Thursday, February 28, 2013

Women on top

As a corollary of my post yesterday on women in Westminster, Penelope Trunk has an interesting (if rather depressing) post on the official death of telecommuting at Yahoo.
People telecommute so they can decrease the conflict between work and personal life. Brigham Young University shows that people can work sixty hours a week as a telecommuter and still maintain low conflict in this area because of the flexibility that telecommuting enables. 
Mayer doesn’t want to work with anyone who is working sixty hours a week. She is in Silicon Valley where an 80-hour week is full-time and 50-hours is part-time. In fact, women who have taken the mommy track at big law firms have been saying for a decade that at top firms, 50 hours is a part-time week. 
You can draw two conclusions from this, one cheering and the other less so.
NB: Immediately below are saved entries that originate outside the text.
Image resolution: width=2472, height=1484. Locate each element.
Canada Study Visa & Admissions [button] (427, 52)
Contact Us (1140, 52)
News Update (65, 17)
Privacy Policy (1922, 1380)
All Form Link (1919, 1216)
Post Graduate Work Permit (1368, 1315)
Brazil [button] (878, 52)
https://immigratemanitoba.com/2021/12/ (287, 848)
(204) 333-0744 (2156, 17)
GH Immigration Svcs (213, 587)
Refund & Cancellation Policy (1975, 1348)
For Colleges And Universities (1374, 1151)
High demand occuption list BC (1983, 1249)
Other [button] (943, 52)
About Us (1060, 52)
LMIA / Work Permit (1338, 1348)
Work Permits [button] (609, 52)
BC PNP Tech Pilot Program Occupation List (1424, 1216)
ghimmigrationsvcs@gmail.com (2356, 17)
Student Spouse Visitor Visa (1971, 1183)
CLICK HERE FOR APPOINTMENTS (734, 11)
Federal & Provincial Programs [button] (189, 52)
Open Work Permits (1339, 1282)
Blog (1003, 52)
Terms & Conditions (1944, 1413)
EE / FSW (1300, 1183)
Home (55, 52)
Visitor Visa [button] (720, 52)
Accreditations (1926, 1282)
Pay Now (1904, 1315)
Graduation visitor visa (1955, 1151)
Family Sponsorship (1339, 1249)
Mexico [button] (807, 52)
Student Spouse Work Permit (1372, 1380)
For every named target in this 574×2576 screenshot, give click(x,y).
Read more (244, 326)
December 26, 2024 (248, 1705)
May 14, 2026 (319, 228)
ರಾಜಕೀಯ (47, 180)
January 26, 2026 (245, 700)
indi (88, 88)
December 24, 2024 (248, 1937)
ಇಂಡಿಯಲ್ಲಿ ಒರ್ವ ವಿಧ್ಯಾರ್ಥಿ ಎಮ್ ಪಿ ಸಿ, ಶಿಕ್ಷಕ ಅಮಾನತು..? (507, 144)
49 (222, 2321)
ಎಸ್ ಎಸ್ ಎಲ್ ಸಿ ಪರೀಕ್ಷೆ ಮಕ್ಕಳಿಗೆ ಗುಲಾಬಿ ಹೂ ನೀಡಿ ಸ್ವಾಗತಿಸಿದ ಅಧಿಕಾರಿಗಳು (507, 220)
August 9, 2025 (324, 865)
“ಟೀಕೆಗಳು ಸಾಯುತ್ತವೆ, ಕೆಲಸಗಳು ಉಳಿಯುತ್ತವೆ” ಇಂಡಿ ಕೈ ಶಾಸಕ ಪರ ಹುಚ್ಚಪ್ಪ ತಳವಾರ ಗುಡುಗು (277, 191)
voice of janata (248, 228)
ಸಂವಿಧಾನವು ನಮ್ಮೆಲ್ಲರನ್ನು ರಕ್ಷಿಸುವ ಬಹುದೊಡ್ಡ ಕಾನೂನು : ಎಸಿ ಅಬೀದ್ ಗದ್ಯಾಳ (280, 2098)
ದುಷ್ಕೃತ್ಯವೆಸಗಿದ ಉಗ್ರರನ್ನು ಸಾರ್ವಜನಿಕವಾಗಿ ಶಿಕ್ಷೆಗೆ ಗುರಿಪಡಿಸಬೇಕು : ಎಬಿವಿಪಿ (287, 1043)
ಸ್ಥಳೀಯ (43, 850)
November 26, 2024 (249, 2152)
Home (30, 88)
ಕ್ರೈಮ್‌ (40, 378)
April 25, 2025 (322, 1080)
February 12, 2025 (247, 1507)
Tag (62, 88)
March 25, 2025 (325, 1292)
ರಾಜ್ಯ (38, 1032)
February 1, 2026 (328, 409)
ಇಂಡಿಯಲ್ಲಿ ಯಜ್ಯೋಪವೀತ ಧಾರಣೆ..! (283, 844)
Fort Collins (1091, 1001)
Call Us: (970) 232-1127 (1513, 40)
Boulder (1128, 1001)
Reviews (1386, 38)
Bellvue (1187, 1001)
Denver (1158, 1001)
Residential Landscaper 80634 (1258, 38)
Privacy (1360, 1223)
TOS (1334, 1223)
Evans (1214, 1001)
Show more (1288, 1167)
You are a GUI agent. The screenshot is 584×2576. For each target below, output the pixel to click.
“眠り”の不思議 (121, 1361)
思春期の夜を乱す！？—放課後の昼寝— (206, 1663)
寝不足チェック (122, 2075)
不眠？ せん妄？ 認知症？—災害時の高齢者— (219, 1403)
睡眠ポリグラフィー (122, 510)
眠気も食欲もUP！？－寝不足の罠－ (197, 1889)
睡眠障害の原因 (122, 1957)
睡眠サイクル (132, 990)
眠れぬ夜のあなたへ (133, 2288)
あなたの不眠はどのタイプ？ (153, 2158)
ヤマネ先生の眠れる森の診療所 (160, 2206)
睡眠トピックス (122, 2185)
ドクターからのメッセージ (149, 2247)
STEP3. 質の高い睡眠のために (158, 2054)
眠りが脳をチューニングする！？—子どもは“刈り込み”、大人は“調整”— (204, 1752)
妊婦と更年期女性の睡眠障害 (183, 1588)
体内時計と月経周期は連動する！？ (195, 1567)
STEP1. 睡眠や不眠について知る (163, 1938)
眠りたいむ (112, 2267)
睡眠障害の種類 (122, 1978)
The first is that the gender wars are pretty much over:
Women graduate college at a higher rate than men and women earn more money than men. Until there are kids. 
But the second is that once there are kids, you have a choice. You can get to the top of your profession. Or you can see your kids grow up. When I joined a Magic Circle law firm (all those years ago) I looked at the partnership and saw that most partners had two things in common: their wives stayed at home; and they weren't their first wives. Getting to the top means sacrificing pretty much everything in your life except your job (whether that's corporate law or international cricket). For whatever cultural or biological reason, women are currently much less prepared to accept this sacrifice.